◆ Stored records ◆
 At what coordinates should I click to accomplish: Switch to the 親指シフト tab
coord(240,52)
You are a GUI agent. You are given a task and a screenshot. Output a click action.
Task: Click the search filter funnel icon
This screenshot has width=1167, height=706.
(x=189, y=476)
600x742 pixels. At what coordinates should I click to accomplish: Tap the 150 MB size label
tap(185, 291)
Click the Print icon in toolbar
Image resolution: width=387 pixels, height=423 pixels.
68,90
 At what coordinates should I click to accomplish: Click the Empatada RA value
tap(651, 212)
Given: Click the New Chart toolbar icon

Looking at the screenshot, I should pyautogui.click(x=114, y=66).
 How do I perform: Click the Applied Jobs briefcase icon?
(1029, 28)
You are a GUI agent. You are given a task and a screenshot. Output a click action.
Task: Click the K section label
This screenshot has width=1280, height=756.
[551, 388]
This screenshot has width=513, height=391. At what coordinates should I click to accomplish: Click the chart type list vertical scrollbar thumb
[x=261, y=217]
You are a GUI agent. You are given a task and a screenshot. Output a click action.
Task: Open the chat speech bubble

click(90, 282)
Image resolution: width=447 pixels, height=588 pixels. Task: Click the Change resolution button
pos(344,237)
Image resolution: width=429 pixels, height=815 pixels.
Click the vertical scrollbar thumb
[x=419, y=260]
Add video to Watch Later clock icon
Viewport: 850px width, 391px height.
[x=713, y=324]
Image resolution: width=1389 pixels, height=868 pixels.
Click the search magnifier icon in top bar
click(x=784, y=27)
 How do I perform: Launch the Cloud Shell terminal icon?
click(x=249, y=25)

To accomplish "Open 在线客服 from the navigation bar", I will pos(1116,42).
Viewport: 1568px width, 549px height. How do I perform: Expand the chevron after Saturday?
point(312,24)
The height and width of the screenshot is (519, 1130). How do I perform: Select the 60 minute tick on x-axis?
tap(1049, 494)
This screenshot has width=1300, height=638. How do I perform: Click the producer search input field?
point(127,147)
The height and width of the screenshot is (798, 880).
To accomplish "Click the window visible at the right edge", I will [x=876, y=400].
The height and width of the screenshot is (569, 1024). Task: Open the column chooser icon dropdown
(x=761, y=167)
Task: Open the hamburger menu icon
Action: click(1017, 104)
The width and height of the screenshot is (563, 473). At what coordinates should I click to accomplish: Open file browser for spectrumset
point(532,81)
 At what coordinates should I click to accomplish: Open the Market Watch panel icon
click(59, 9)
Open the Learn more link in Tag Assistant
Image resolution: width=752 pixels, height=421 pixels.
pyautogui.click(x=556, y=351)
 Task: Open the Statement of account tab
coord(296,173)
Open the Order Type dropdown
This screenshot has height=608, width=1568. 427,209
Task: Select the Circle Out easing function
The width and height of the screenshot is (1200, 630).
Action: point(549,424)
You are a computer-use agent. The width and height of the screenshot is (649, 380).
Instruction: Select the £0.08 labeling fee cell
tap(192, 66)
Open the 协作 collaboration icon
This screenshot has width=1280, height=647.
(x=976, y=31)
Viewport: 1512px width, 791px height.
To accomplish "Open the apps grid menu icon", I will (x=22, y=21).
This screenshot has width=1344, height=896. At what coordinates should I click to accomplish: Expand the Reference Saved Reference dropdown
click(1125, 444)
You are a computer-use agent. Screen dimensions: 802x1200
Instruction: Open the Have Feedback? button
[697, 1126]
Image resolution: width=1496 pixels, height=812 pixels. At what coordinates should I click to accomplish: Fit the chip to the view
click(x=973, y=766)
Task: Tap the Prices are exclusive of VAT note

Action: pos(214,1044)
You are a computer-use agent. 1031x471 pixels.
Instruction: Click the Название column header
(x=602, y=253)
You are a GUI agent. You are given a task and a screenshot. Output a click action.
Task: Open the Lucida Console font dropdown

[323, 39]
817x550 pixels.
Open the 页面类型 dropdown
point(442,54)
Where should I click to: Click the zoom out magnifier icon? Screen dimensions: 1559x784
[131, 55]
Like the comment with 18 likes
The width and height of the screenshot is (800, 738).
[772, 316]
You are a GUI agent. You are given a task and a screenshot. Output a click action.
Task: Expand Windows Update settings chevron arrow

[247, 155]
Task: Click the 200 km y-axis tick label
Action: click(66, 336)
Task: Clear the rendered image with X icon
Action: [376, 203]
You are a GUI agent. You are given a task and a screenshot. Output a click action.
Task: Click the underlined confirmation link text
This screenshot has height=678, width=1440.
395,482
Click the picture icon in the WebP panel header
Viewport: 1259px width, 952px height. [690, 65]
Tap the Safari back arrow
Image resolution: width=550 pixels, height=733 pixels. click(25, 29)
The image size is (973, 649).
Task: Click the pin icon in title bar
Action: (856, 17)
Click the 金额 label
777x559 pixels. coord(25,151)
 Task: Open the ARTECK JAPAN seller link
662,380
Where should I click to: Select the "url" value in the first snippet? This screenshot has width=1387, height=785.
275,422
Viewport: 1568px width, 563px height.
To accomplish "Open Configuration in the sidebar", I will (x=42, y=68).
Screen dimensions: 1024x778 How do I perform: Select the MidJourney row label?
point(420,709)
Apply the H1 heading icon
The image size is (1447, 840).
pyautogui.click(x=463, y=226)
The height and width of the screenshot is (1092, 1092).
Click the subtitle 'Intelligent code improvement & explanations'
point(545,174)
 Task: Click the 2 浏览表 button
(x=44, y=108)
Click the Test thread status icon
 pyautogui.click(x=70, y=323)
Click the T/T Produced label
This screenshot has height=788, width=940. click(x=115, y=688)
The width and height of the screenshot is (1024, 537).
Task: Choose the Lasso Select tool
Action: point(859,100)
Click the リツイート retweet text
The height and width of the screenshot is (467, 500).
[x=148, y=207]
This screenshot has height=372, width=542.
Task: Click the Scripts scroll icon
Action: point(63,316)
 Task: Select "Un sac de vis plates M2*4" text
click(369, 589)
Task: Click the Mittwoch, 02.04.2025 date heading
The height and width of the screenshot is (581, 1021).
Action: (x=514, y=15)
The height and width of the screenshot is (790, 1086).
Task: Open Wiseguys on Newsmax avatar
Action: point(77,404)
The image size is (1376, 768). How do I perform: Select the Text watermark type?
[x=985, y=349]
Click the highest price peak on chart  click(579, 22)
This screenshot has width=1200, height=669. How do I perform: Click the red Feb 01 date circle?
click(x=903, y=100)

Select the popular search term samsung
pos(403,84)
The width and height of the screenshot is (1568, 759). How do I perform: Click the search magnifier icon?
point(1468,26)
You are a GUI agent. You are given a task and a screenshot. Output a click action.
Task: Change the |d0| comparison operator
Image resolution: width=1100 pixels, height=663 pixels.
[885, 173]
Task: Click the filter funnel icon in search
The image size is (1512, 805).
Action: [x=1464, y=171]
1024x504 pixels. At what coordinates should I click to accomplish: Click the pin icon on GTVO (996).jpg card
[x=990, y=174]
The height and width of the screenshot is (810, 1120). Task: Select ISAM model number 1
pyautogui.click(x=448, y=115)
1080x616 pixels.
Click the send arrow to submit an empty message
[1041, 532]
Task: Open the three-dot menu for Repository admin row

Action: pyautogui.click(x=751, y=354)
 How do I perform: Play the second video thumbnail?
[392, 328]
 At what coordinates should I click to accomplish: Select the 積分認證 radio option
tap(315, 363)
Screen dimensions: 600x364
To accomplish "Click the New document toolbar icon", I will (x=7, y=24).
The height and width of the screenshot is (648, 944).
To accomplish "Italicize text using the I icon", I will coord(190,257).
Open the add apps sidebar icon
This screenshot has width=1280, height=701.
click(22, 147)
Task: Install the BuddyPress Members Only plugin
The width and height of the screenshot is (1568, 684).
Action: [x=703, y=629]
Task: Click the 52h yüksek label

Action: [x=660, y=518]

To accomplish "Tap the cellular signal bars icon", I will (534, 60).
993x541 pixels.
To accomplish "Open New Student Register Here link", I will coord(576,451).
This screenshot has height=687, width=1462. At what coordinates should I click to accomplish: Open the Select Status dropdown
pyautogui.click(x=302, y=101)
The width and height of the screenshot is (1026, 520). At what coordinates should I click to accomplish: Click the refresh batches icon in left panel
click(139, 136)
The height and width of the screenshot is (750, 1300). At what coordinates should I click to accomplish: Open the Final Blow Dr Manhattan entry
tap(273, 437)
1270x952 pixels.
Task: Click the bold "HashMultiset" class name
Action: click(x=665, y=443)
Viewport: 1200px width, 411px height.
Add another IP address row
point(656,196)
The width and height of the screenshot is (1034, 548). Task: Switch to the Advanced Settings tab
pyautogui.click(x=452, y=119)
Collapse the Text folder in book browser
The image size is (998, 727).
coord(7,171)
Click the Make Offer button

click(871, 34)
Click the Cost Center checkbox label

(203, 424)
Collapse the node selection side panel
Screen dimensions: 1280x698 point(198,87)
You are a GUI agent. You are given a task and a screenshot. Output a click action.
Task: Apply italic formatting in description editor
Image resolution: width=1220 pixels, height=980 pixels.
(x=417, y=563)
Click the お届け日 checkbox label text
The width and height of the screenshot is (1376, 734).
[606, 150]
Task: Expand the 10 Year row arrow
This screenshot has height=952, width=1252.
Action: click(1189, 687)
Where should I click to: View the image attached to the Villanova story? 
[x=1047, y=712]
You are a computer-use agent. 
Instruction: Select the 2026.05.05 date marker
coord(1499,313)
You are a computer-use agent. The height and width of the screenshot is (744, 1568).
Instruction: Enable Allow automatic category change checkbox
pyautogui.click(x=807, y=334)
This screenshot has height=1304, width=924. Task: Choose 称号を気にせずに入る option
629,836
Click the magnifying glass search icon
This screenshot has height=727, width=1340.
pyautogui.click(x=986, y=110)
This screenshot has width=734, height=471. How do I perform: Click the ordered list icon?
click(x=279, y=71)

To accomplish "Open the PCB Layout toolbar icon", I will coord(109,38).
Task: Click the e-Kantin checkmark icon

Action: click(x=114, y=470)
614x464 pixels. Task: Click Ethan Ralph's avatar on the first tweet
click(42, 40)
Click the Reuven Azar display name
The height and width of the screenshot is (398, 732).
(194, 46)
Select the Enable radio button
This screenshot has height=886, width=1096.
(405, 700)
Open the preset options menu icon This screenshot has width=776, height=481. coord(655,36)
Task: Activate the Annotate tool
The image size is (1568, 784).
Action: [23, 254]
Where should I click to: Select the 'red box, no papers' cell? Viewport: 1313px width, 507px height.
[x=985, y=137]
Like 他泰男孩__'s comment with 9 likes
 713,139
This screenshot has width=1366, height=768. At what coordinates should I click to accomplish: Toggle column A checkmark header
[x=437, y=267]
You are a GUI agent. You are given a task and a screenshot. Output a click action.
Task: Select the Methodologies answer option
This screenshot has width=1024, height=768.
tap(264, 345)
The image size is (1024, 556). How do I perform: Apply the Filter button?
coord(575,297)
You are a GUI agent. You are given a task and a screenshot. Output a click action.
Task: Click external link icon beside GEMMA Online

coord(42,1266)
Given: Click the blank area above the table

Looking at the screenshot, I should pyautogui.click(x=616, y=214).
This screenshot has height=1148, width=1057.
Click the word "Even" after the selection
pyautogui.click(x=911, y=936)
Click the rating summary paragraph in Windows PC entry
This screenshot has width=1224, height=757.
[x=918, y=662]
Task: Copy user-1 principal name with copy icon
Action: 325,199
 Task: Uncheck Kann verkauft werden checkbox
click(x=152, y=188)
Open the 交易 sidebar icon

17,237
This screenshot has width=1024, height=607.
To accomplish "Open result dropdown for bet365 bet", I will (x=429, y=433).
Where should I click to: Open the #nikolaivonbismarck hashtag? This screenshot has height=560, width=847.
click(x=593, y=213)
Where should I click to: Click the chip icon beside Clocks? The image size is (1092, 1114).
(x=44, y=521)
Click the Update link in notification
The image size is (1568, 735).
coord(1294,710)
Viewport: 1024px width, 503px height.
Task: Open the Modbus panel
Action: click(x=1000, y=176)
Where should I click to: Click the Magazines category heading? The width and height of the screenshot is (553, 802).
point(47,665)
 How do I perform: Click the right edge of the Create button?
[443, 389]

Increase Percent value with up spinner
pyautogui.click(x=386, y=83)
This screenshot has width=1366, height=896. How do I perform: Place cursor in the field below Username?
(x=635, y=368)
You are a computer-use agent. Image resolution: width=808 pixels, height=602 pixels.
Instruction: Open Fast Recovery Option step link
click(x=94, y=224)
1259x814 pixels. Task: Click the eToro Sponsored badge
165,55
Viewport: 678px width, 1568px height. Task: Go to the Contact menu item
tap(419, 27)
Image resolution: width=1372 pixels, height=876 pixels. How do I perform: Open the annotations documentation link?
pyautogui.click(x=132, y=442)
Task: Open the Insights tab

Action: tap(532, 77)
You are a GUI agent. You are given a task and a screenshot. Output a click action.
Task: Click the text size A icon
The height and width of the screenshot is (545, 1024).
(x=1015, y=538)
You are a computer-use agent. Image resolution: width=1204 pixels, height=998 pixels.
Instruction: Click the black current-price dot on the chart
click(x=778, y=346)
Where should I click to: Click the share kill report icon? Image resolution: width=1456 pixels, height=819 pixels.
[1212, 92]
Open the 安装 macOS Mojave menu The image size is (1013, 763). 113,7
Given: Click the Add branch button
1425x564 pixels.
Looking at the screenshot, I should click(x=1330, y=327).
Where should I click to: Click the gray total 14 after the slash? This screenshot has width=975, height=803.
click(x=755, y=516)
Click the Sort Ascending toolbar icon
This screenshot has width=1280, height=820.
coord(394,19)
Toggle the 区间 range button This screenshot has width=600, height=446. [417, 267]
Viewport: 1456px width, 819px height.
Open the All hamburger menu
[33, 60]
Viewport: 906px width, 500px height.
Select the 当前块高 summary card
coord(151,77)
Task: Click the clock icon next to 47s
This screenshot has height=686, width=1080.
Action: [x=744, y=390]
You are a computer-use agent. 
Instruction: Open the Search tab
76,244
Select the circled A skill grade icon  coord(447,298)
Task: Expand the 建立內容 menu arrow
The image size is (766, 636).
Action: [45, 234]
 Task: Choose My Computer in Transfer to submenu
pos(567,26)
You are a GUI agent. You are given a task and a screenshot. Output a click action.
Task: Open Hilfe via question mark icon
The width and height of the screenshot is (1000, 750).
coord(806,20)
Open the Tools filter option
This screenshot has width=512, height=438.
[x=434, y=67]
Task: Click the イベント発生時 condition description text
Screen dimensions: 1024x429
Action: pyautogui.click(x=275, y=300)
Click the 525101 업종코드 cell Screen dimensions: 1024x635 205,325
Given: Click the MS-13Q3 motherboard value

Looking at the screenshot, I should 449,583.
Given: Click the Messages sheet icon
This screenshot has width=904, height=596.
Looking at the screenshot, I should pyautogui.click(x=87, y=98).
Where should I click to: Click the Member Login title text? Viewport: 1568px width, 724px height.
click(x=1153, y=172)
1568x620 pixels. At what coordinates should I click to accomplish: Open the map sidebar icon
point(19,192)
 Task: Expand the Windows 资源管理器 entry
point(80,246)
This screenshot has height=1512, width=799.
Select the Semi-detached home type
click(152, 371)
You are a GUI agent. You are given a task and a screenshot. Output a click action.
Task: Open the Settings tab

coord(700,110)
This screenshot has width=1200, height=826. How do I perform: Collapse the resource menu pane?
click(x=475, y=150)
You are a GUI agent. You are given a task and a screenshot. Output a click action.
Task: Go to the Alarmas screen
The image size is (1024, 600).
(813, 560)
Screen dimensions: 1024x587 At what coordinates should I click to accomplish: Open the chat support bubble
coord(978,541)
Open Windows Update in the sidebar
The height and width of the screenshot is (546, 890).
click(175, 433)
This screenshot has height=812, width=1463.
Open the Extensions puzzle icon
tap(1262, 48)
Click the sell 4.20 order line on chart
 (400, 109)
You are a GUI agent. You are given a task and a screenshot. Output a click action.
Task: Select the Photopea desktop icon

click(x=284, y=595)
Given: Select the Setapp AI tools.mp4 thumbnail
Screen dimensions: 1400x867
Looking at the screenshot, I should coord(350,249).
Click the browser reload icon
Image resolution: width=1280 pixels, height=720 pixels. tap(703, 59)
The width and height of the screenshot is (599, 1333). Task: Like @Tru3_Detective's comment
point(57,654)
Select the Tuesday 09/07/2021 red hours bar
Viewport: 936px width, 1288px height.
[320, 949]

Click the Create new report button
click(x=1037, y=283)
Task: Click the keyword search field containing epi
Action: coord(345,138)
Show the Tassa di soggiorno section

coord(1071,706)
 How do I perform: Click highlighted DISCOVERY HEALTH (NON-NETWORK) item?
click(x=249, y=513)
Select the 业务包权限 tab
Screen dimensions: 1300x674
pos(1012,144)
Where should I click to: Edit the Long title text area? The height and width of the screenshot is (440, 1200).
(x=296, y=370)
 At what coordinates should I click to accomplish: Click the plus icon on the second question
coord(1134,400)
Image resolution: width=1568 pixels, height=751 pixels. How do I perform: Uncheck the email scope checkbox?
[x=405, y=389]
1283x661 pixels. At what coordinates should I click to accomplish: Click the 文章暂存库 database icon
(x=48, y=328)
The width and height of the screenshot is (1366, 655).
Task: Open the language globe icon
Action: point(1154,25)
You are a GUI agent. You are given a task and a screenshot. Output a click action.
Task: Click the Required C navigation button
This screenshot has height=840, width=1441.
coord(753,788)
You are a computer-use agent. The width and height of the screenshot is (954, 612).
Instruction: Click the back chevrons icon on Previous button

◆ TASK PROMPT ◆
Each line above holding the string "description" counts once; please report the total and nothing more.

◆ WRITTEN RESPONSE ◆
2